Senator Andrew Lanza today applauded Governor Cuomo for signing into law legislation that will help improve New York State’s ability to coordinate preparation and response for disaster emergencies. The new legislation will update current emergency laws, allow the State to accept certain gifts and donations to assist with emergencies, and help implement the NY-Text emergency alert system.
“We are making sure New York is better prepared for the new reality that our state will face extreme and devastating storms far more often than ever before,” Senator Lanza said. “Improving our ability to prepare for and respond to future disasters is key and this legislation is an important step forward in these efforts. These updates to current emergency laws will strengthen our State’s preparedness and response capabilities, which will add to our overall resiliency for future storms, natural disasters and any other significant emergencies.”
The new law permits fax or other electronic modes of communication as a method for sheriffs to notify the Governor when a state of special emergency is declared in a particular county.

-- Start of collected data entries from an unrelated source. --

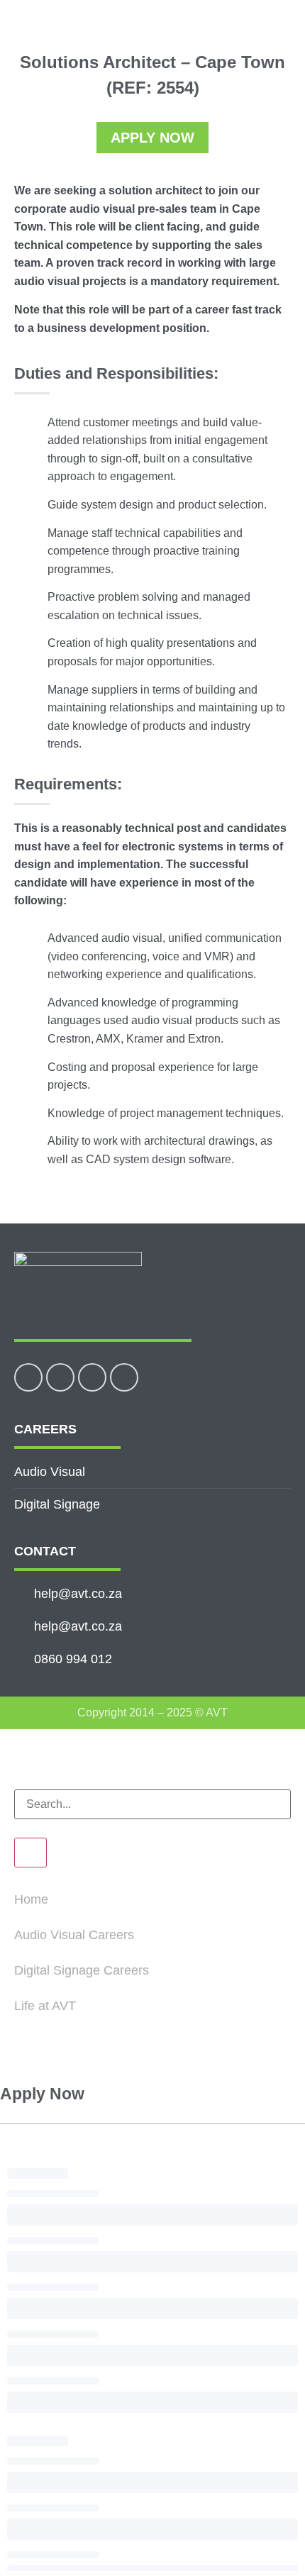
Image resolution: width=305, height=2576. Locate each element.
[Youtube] (124, 1377)
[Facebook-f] (28, 1377)
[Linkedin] (92, 1377)
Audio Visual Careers (74, 1935)
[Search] (30, 1852)
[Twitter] (60, 1377)
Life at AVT (45, 2006)
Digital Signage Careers (81, 1970)
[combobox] (152, 1804)
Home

The Office of Emergency Management (OEM) will now be able to accept any assistance including gifts of goods or services, excluding money, from a public or private source for the purposes of preparing for, responding to, or recovering from a state disaster emergency. To ensure transparency, a public database will be maintained to include names of donors and recipients, the type of assistance given, and the value of the assistance.
The new law will also implement the NY-Text system by providing immunity from liability to mobile service provider intermediaries that are acting on behalf of the State in sending emergency alert messages. The NY-Text system allows for mass text messages to be sent to all wireless telephones in a chosen area before, during or after an emergency. The legislation will give mobile service provider intermediaries immunity for any consequences resulting from the transmission of or failure to transmit an emergency alert when the provider acted reasonably and in good faith. This removes a barrier to contracting with potential providers as the State puts this alert system in place.